EDIT: I've just realised that the "large" case can make use of the "small" case - split the large number into two small ones and use the memoised results. 编辑:我刚刚意识到“大”案例可以利用“小”案例 - 将大数字分成两个小的并使用记忆结果。 I'll give that a go after dinner and write a benchmark... 我会在晚餐后给你一个去,写一个基准......

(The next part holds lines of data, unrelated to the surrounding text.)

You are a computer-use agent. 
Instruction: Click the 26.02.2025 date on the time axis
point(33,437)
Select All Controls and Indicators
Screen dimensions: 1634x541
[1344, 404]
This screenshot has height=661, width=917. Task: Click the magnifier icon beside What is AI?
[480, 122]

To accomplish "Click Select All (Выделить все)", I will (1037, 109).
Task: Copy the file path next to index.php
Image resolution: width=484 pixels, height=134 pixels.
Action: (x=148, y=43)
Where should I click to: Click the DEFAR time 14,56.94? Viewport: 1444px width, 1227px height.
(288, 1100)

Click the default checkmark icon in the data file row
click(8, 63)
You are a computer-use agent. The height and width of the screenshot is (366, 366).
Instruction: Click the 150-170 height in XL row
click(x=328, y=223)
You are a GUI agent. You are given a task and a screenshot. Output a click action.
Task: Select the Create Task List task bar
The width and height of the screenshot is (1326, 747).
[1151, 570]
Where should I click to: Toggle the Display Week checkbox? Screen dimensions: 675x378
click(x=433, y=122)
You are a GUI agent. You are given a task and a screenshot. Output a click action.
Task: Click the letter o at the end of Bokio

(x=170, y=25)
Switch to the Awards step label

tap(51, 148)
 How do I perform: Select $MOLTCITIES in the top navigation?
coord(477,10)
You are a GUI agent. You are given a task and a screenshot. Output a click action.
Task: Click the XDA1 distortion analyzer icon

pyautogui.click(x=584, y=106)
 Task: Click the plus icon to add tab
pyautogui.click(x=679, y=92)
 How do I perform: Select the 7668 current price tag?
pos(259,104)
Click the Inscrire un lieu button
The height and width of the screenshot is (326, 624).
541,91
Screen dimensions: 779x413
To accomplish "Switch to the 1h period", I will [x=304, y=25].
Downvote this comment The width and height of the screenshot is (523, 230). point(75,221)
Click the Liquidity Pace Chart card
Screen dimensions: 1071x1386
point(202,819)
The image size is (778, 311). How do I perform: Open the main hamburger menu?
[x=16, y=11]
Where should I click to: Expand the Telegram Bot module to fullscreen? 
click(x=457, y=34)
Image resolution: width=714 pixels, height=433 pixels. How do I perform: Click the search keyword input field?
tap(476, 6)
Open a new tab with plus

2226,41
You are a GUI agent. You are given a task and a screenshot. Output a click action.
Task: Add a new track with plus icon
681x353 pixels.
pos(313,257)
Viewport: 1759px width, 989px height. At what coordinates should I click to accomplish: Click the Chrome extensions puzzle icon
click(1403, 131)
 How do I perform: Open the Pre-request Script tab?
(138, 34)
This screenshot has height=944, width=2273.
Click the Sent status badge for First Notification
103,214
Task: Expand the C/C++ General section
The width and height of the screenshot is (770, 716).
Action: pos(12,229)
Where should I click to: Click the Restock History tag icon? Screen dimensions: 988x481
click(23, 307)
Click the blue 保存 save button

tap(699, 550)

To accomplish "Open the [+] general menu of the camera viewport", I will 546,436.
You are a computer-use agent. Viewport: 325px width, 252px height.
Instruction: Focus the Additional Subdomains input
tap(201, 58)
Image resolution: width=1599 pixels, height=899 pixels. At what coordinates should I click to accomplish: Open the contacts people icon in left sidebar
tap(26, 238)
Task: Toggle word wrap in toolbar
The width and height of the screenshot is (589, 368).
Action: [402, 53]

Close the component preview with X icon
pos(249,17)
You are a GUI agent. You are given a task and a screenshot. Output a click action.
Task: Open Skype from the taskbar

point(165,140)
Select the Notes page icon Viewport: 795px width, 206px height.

EDIT: Okay, ready for a giant amount of code? 编辑:好的,准备好了大量的代码? I realised that for uniformly random numbers at least, you'll get "big" numbers much more often than small ones - so you need to optimise for that. 我意识到,至少对于均匀随机数,你会比小数字更频繁地获得“大”数字 - 所以你需要优化它。 Of course, that might not be the case for real data, but anyway... it means I now do my size tests in the opposite order, hoping for big numbers first. 当然,对于真实数据可能不是这样,但无论如何......这意味着我现在以相反的顺序进行尺寸测试,希望首先是大数字。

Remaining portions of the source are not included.